Records from a collection:

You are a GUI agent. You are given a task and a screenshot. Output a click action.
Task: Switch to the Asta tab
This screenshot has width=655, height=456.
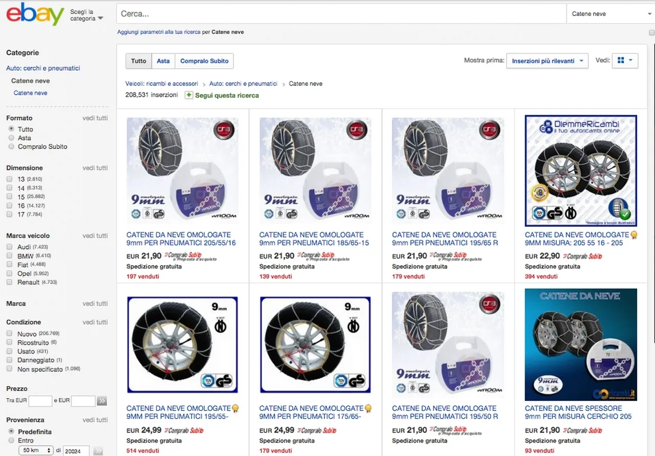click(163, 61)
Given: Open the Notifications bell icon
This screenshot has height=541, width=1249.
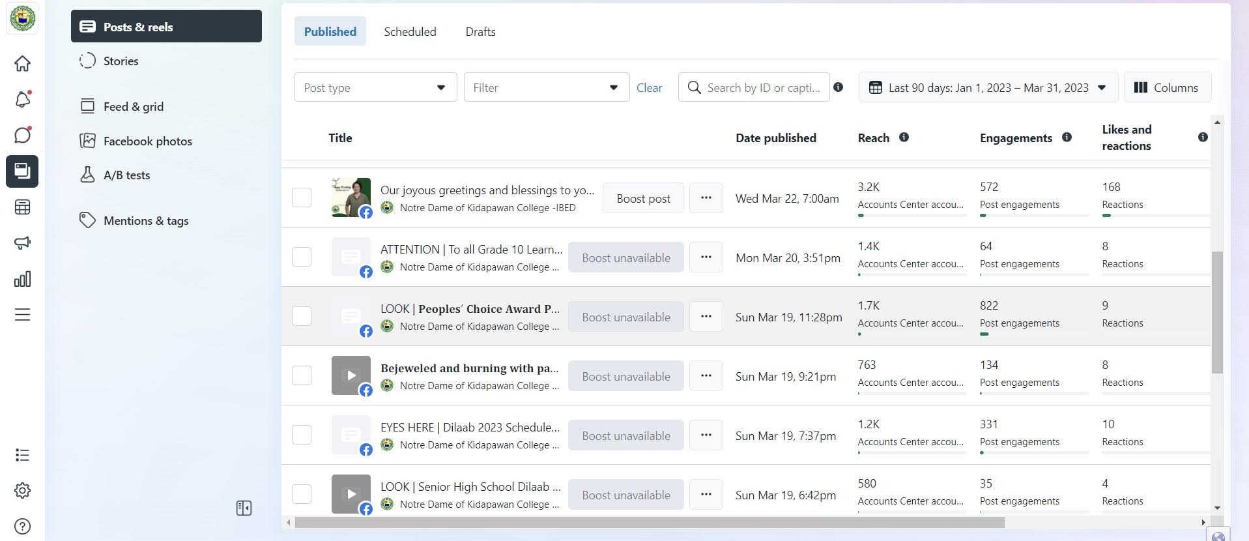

● **Goal of the exercise**
In the listing, replace "Notifications" with "Alerts" in the lines from the one containing "Given: Open the Notifications bell icon" through the end of the listing, leaving everything else unchanged. Omit the pictures from your answer.

● **Solved problem**
Given: Open the Alerts bell icon
This screenshot has height=541, width=1249.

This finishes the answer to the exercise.